Post by ahhrunforthehills » Mon Nov 02, 2020 12:53 pm

AdamA wrote:
Mon Nov 02, 2020 9:42 am
mathjak107 wrote:
Sat Oct 31, 2020 12:40 pm
I am no more confident of the pp than I am in any other diversified portfolio of similar equity weighting
At some point you have to pick a reasonable strategy and just stick to it.

So much is bound to change over a 30-40 year investment period that you could justify bailing on any investment plan multiple times each decade.

At some point you just have to buckle your seatbelt and trust the plan.
Just to play devil's advocate for the sake of discussion...

So much is bound to change over the next 30-40 year investment period that it could be dangerous to buckle your seatbelt and trust a specific plan.

Unfortunately, as time goes on, the back-tested data we used to form our conclusions start belonging to an outdated world that could have had very different economic forces at play.

With that said, I do think the largest risk to an investor is letting their emotions (usually greed and fear) guide them. I would also argue that maybe the 2nd biggest risk is to stick your head in the sand about current/emerging long-term trends and blindly trust a strategy you setup many years ago.
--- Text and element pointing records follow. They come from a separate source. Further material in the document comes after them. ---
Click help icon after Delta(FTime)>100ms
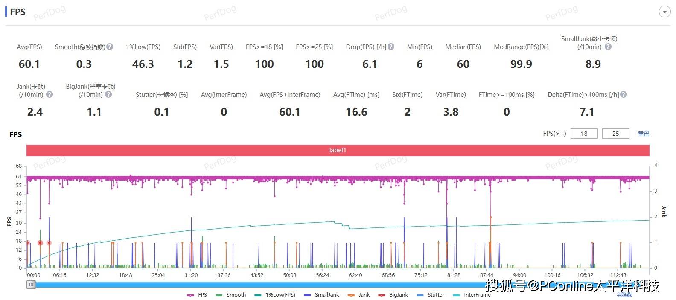676x300 pixels. pyautogui.click(x=624, y=95)
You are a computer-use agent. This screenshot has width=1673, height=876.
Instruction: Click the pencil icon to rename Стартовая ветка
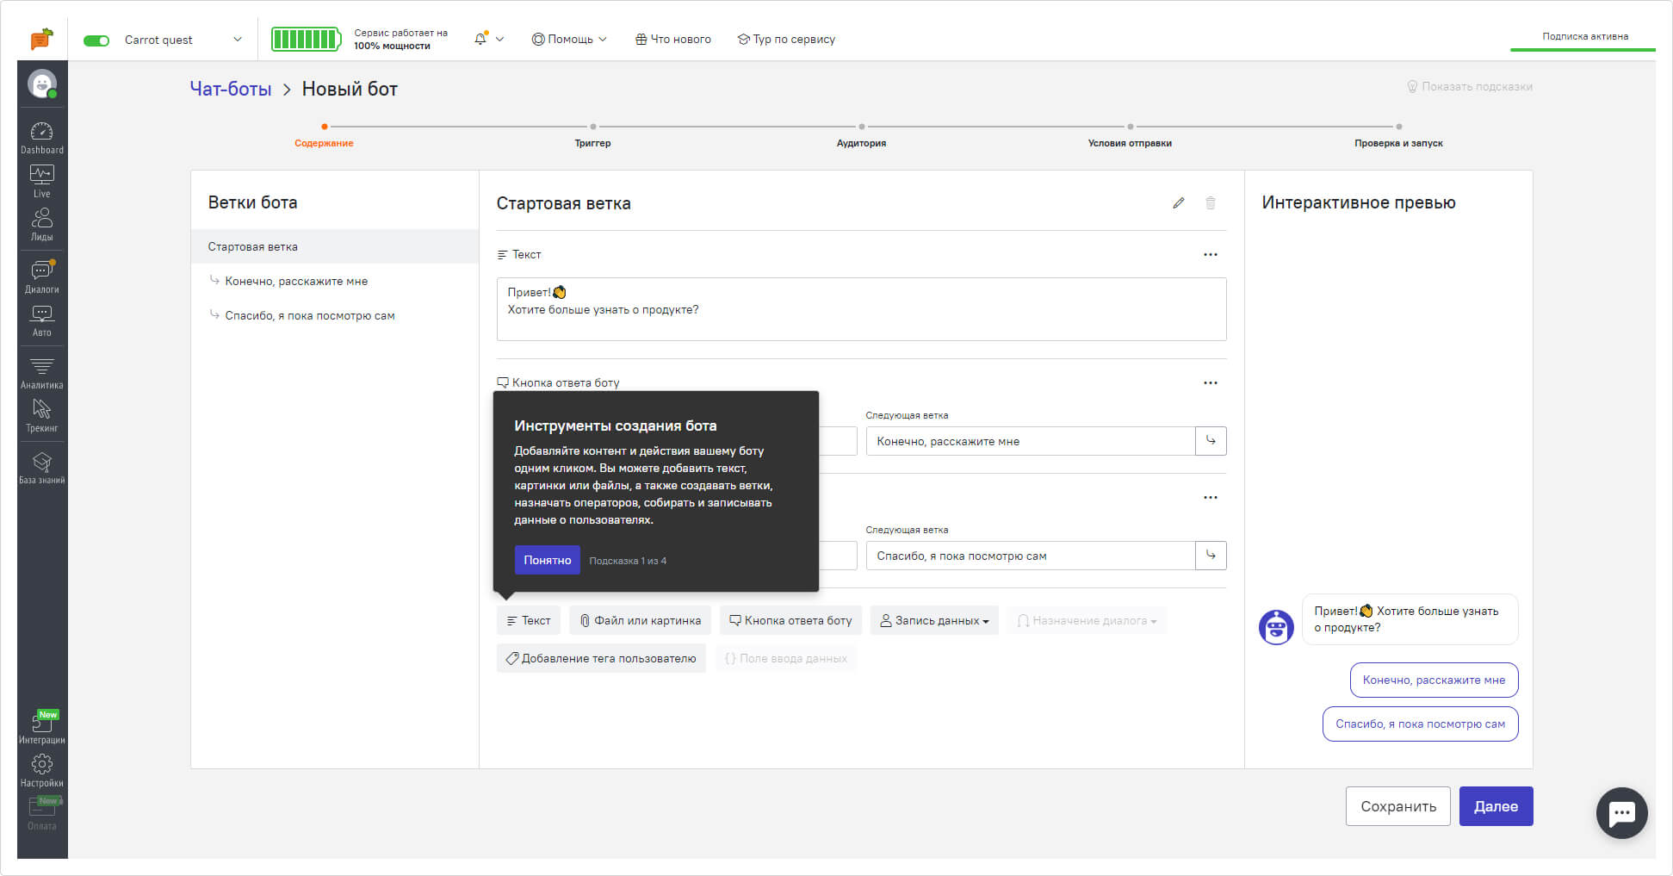[1178, 203]
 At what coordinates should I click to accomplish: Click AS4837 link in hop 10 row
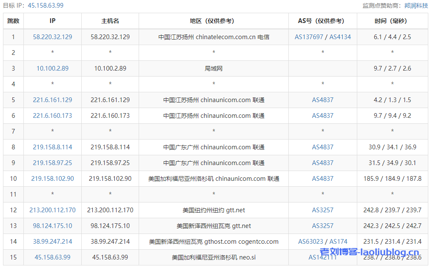pos(322,179)
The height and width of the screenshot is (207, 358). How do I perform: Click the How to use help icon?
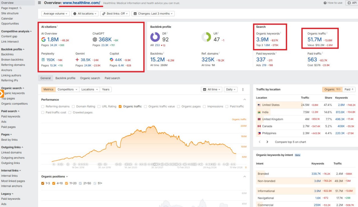pos(325,3)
I don't think that is a problem for 99% of the people reading this. They probably wouldn't be on here if they didn't think it was at least possible for the PP to break... everyone would be too busy living their life knowing that their investments are 100% bulletproof.

A prudent investor just wants clear and compelling evidence if they are going to change course from their current allocation (which is a pro and a con). In one hand, it keeps us from making poorly informed decisions. On the other hand, it keeps us from changing allocations because the information at hand is never going to be 100% concrete.

It is easy to fall back on the ol' "well, that is why the PP exists... cause you never know... blah blah blah". But again, the PP is (was) based on an outdated world that could have had very different economic forces at play.

IMHO the PP is like a condom kept it in your wallet. It should be okay to use. However, you have to realize that your risk is going to go up the longer it was in there without you ever inspecting it. Besides, there might be alternatives now that are more efficient towards your goal.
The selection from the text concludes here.